Chow has campaigned on taking some of the $1 billion to be raised from a dedicated property tax hike for the Scarborough subway and direct that towards her plan for $15 million in increased TTC bus service. Chow’s transit strategy has been focused on buses, using the slogan of “Better bus service. Now.” But how does that solve congestion? In fact, as both Ford and Tory often mentioned, it doesn’t alleviate the current problem, and may actually add to it.

“Ms. Chow admitted that it would cost $105 million for the new buses and that another $100 million would be needed to build the garage,” Tory noted. “So we seem to be quite a long way from $15 million.”

Despite Tory increasing his attacks on Chow’s plans, Doug Ford has by no means escaped criticism. In fact, the longer the campaign went on, the more feisty and terse Tory’s verbal jabs have become.

“Only Doug Ford and the Ford sideshow could have turned in the most lucrative property market in North America 
 into an organization (Build Toronto) that actually lost $2.1 million dollars,” he snapped, referring to 2013 numbers.

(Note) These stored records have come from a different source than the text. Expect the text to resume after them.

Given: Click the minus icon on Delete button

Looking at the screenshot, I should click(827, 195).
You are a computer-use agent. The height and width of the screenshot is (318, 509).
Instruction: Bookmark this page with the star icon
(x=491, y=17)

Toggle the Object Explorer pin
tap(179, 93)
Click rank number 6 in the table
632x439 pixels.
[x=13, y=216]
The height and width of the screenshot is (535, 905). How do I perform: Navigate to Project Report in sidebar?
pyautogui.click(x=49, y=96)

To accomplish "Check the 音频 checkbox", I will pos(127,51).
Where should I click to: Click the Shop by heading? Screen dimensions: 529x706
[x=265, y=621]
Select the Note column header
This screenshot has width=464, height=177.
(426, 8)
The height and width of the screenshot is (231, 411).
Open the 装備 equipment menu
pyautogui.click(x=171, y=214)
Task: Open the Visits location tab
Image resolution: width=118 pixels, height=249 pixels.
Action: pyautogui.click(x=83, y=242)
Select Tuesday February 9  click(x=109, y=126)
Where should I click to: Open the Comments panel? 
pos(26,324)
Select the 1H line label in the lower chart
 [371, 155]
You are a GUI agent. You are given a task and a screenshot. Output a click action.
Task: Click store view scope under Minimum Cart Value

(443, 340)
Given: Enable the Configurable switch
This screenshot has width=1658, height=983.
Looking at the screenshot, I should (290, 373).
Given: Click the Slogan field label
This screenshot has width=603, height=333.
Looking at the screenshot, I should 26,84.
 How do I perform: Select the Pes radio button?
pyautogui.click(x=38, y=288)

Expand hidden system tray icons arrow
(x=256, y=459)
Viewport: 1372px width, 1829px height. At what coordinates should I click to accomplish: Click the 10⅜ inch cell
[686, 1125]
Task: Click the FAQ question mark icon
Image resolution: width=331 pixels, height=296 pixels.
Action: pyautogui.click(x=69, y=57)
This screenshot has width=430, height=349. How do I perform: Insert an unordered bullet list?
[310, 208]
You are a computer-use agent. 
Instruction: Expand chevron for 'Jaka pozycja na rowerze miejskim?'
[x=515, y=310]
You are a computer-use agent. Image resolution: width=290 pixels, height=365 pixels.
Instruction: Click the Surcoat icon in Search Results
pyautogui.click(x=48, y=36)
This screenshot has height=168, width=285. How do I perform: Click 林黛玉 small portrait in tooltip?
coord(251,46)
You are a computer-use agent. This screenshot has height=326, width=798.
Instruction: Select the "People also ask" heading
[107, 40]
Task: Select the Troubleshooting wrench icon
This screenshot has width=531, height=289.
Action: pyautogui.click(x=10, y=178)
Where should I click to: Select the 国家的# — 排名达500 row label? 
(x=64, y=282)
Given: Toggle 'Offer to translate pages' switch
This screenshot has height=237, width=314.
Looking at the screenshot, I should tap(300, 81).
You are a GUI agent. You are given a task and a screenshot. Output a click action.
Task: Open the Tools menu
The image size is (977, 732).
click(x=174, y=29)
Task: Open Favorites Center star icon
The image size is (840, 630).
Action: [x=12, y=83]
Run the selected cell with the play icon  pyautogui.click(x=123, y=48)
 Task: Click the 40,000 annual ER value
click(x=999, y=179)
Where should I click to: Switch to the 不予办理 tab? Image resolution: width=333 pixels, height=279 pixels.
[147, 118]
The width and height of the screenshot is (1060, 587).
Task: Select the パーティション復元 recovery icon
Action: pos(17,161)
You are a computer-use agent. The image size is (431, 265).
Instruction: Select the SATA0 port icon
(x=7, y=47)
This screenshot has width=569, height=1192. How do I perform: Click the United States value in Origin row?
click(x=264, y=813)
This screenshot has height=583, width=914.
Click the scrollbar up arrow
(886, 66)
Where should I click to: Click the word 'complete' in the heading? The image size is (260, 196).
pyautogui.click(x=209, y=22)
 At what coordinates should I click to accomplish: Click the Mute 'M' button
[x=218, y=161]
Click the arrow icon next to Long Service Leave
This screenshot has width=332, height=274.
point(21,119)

So how do transit and multiple other necessary programs and services get paid for by each of the candidates? Chow has proposed a 1% hike on the levy charged to properties sold for over $2 million. She has also been recorded as saying “around” the rate of inflation. Doug Ford has kept the promise previously outlined by his brother Rob to keep property taxes “well below” the rate of inflation while Tory pledged to keep property-tax increases within the rate of inflation. Skeptical voters don’t like hearing words such as “around” or “well below”. Around could be within one percentage point to some, yet others may feel it’s a three or four-point swing.

Tory, Ford and Chow all recognize the Gardiner Expressway is a colossal problem, but none feel that tearing it down would cause far more harm. With gridlock already rivalling that of downtown Manhattan and Hong Kong, losing the major artery into downtown Toronto would be economic suicide.

Based on feasibility of election platforms and giving a shred of credibility to some polls, this is definitely John Tory’s election to lose. But then again he’s done that before, twice; once at the provincial level against Dalton McGuinty and once at the municipal level to David Miller. Come Oct. 27, Tory will either hit that home run many feel is long overdue, or it will be a third and final strike at the political ball.